目前一般都采用X光机的检测危险物品,即当待测物品进入检测通道后,将阻挡光障信号,检测信号被送至控制单元,触发射线源发射X射线束,从而得到待测物品的图像。但是现有的X光机都是放置在地面,会占用一部分场地。当人员较多时,容易造成人员堵塞。而且现有的X光机只能完成检测工作,不能自动判断危险物品的存在,需要人工对检测图像进行判断,而且负责对检测图像进行判断的工作人员,如安检员,是需要经过检测培训,且需要长时间观测监视屏幕,导致安检员的工作量较大,对安检员的要求较高,从而也导致检测危险物品的效率低下。
发明内容
本发明的主要目的在于提供一种危险物品检测方法和装置,旨在解决现有现有的用于检测危险物品的X光机占用场地,检测危险物品效率低下,不能自动判断危险物品存在的技术问题。
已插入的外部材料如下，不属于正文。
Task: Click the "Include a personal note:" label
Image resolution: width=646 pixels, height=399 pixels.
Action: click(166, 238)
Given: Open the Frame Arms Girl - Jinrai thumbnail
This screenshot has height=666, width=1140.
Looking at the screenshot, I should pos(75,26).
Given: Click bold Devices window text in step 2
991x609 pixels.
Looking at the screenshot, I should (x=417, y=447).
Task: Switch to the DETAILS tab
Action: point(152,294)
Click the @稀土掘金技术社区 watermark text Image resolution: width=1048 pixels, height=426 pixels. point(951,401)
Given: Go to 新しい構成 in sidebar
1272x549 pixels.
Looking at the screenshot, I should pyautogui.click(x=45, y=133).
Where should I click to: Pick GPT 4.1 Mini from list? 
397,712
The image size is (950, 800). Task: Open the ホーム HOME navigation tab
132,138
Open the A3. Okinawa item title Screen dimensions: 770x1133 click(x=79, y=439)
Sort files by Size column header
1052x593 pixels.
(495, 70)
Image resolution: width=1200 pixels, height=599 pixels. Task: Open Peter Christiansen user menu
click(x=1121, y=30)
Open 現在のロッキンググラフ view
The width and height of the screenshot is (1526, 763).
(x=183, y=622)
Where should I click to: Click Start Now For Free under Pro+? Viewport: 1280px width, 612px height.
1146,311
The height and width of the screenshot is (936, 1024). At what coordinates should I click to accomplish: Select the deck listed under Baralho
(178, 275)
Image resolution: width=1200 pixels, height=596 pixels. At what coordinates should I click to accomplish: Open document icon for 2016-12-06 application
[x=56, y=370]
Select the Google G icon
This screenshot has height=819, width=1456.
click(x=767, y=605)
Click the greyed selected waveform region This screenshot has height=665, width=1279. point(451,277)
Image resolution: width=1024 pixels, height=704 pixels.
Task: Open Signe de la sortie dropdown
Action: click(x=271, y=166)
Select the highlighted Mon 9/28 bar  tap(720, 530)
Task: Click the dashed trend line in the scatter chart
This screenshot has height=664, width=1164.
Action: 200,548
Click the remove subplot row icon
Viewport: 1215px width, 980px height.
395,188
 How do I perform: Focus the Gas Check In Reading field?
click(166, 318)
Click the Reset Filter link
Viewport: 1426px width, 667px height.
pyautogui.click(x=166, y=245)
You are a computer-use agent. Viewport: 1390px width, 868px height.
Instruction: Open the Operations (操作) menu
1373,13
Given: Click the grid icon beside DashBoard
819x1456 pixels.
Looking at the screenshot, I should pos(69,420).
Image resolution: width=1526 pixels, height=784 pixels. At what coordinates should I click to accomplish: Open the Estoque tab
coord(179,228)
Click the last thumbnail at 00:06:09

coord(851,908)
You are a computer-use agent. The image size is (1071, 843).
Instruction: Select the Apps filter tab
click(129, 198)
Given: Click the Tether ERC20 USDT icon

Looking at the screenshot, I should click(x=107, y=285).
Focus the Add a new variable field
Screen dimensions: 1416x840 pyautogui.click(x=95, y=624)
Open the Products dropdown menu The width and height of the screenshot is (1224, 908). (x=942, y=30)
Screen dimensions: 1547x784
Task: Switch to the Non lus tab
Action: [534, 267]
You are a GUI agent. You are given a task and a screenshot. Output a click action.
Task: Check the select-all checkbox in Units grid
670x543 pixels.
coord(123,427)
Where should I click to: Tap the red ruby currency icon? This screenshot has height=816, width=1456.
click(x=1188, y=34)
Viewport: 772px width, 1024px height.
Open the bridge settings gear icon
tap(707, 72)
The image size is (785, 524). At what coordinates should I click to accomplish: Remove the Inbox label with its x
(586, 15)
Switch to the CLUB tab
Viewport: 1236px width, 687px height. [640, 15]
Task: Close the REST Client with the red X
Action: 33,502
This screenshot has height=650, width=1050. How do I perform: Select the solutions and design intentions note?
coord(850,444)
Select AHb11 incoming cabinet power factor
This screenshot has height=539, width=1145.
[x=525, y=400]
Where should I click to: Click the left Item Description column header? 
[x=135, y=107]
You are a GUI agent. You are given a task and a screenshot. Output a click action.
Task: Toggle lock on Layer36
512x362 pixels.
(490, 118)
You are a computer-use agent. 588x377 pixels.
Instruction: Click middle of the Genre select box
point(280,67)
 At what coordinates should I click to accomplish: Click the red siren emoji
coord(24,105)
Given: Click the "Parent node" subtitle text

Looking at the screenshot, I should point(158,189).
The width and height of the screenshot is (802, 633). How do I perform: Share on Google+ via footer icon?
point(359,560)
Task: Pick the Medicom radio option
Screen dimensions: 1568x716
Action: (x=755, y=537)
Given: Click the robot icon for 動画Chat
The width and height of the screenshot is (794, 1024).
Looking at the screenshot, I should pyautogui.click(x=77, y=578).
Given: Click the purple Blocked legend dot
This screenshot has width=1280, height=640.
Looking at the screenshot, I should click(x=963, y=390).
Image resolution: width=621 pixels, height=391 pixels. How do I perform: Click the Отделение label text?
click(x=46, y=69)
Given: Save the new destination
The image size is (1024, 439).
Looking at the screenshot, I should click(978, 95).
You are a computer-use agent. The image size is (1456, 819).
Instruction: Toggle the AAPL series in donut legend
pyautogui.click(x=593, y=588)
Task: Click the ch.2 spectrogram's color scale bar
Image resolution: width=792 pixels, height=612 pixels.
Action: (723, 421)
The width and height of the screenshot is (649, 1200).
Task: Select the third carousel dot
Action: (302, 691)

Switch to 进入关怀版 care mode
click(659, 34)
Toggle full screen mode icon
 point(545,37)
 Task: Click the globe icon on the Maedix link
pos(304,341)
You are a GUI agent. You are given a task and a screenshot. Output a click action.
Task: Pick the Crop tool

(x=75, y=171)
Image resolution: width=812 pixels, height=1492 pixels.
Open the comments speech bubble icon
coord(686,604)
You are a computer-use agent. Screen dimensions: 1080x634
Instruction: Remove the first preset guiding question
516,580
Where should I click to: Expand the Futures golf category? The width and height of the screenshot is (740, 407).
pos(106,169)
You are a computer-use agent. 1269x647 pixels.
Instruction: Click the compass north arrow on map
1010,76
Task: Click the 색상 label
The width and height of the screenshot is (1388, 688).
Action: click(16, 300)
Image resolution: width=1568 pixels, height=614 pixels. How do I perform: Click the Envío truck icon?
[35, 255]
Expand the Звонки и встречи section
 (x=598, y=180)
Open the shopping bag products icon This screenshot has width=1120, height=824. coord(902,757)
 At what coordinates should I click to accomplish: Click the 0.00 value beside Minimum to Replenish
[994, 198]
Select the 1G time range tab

为实现上述目的,本发明提供的一种危险物品检测方法,所述危险物品检测方法包括:
无人机检测预设范围内的待测物品,得到待测物品的图像;
将所述待测物品的图像与预存危险物品图像进行对比,得到所述待测物品的图像与所述预存危险物品图像的相似度;
若所述相似度大于预设相似度,则判定所述待测物品为危险物品。
优选地,所述若所述相似度大于预设相似度,则判定所述待测物品为危险物品的步骤之后,还包括:
跟踪携带所述危险物品的人员,获取携带所述危险物品人员所在的位置信息,并将所述位置信息发送至与所述无人机连接的终端。
优选地,所述跟踪携带所述危险物品的人员,获取携带所述危险物品人员所在的位置信息,并将所述位置信息发送至与所述无人机连接的终端的步骤之后,还包括:
输出携带所述位置信息的报警信息,以提示相关的执法人员。
优选地,所述若所述相似度大于预设相似度,则判定所述待测物品为危险物品的步骤之后,还包括:
根据危险物品与危险程度之间的隐射关系表确定所述危险物品的危险程度;
若所述危险物品的危险程度达到预设程度,则输出报警信息;
若所述危险物品的危险程度未达到所述预设程度,则输出提示信息。
优选地,所述无人机检测预设范围内的待测物品,得到待测物品的图像的步骤之后,还包括:
对所述待测物品的图像进行预处理,得到预处理后的所述待测物品的图像;
所述将所述待测物品的图像与预存危险物品图像进行对比,得到所述待测物品的图像与所述预存危险物品图像的相似度的步骤包括:
对预处理后的所述待测物品的图像进行边缘提取,得到所述待测物品的第一图像;
对所述待测物品的第一图像进行特征提取,得到所述待测物品的第二图像;
将所述待测物品的第二图像与预存危险物品图像进行对比,得到所述待测物品的第二图像与所述预存危险物品图像的相似度。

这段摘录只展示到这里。